Alors que le mois de janvier n’est même pas terminé, la sortie de l’attendu 12 Years a Slave rend l’année 2014 pour le moins prometteuse. Parlons Info revient sur l’une des productions les plus réussies de ce début d’année.

L’histoire est celle d’un témoignage : celui d’un Noir Américain libre de l’État de New York qui, à la fin de l’ère de l’esclavage, est enlevé pour être vendu dans une plantation du Sud. Il y restera douze ans. Dans une société dominée par les blancs pour qui la traite des noirs est une évidence, ou, au mieux, une réalité avec laquelle il faut vivre, notre homme, Solomon Northup (Chiwetel Ejiofor), ne peut révéler à ses maîtres son passé et son identité réelle, par manque de crédibilité autant que par nécessité de salut.

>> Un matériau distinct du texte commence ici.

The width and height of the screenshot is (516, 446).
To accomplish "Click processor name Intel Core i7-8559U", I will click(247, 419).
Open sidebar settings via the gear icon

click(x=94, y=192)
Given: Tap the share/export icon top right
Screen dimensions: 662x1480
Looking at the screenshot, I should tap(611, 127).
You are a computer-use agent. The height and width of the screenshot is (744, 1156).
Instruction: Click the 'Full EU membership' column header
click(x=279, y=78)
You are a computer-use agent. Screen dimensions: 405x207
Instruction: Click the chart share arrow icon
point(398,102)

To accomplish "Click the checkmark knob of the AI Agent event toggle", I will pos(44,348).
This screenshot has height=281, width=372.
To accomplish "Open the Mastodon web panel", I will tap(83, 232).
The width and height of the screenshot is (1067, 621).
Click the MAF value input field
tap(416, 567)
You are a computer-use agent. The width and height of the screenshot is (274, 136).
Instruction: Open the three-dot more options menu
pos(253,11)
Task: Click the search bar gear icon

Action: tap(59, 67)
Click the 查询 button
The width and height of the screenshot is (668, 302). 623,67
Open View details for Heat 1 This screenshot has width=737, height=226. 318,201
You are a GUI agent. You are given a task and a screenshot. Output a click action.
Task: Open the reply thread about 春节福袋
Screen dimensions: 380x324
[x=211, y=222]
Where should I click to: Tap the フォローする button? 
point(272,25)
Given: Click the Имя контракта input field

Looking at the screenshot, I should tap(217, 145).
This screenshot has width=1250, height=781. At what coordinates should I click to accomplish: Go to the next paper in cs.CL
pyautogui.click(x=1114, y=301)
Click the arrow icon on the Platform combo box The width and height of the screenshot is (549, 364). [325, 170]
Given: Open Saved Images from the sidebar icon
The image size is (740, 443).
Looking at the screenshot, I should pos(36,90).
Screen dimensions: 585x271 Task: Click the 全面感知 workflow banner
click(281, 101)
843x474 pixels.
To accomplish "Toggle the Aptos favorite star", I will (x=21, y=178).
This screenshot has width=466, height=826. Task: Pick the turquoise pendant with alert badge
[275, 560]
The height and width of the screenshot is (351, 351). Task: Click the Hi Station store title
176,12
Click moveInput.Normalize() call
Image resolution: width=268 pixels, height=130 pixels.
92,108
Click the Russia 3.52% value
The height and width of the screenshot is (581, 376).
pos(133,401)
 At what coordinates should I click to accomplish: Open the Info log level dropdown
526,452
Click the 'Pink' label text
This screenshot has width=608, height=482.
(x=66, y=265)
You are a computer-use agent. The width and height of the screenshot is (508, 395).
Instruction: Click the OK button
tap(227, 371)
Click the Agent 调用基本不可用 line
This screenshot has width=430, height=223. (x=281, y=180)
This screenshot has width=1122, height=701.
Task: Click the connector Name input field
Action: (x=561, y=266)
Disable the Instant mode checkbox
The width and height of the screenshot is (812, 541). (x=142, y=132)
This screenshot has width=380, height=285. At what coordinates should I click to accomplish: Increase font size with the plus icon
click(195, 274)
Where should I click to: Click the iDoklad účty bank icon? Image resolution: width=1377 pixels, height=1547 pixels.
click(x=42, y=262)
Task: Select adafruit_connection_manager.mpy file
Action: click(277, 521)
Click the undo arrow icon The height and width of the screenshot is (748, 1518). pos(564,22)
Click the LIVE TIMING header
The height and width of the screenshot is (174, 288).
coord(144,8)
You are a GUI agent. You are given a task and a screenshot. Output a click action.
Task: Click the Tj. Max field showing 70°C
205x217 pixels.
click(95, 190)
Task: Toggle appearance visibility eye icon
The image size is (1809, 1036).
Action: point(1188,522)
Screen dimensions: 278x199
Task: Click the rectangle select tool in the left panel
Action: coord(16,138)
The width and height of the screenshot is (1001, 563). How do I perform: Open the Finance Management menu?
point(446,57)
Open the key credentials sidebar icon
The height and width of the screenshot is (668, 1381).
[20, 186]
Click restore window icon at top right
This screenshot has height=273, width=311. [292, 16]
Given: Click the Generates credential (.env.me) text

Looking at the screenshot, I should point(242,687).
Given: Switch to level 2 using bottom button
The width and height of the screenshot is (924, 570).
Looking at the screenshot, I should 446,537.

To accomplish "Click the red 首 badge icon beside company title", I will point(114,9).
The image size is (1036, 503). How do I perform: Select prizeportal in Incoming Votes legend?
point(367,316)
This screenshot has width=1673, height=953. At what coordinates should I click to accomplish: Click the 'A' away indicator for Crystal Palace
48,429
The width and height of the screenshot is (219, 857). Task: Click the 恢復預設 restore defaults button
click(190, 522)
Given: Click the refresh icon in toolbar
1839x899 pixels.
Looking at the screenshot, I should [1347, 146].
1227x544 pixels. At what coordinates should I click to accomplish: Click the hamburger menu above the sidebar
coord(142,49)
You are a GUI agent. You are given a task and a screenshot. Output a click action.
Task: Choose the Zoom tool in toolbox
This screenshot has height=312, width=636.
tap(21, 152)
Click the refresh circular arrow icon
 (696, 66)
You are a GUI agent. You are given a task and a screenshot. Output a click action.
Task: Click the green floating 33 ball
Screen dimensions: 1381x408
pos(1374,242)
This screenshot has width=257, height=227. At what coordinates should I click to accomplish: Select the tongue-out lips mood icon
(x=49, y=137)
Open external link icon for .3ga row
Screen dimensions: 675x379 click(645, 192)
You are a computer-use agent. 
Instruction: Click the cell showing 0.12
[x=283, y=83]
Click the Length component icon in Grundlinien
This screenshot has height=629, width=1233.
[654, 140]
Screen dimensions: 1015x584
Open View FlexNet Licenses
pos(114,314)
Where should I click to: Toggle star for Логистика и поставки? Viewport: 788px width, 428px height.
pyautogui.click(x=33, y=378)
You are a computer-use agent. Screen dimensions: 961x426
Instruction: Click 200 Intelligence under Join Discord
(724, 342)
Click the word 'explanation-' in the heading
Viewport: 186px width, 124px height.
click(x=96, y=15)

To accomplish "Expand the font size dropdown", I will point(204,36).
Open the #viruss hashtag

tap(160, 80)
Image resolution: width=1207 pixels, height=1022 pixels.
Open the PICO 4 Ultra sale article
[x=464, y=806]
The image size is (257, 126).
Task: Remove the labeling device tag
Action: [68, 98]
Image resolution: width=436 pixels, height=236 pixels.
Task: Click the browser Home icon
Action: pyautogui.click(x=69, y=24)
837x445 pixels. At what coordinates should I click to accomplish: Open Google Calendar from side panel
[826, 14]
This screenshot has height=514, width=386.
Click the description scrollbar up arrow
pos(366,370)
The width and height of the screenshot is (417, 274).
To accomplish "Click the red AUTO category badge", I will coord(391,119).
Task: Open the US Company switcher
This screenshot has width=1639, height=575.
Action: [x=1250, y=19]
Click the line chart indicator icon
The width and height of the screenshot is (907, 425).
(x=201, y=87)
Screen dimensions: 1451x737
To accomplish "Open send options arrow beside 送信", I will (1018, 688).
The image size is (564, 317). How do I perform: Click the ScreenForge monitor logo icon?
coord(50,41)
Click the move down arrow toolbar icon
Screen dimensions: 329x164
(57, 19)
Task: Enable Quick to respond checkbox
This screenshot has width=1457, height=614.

La justesse d’un film-tableau

Quelques mois après la patte si particulière et personnelle de Django Unchained, ce qui est appréciable dans 12 years a Slave est son point de vue plus réaliste, plus historique peut-être sur l’esclavage, due sûrement au fait que le scénario est un témoignage véridique. Pourtant, il semble inévitable que la réalité doive passer par une violence crue, tantôt livrée devant les yeux du spectateur, tantôt montrée de manière indirecte, via les cicatrices et les cordes de pendaison récurrentes.
L’intelligence du film réside également dans une alternance entre une vision assez reçue de l’esclavage (l’image classique des ouvriers noirs chantant du blues en cueillant le coton ou la cane à sucre) et la description de faits moins connus, plus dissimulés. Dans ce sens du détail historique, un des points les plus remarquables est le rôle de la religion qui semble hanter le film d’un bout à l’autre : la bible justifie la violence envers les esclaves désobéissants selon leur maîtres, et peine à réunir tous les membres de la plantation le dimanche, alors que le propriétaire dicte son sermon sans réelle conviction. Pourtant, comment un texte comme la bible qui proclame l’égalité entre tous les hommes peut-elle valider un système comme l’esclavage ? Ce paradoxe n’échappera pas aux esclaves : « la punition reçue par les pharaons n’est rien comparée à celle qui attend les esclavagistes », soupire l’une d’elle.

Des acteurs brillants, des personnages fascinants

Mais 12 Years a Slave ne tombe pas pour autant dans le film purement pédagogique, en mettant en scène des acteurs relativement peu connus, se distinguant par leur jeu juste et leur personnage original. Plutôt que de mettre en scène un rapport classique d’affrontement moral entre un esclave rebelle et un maître tyrannique, Steve McQueen, le réalisateur, nous propose plutôt des rôles plus travaillés.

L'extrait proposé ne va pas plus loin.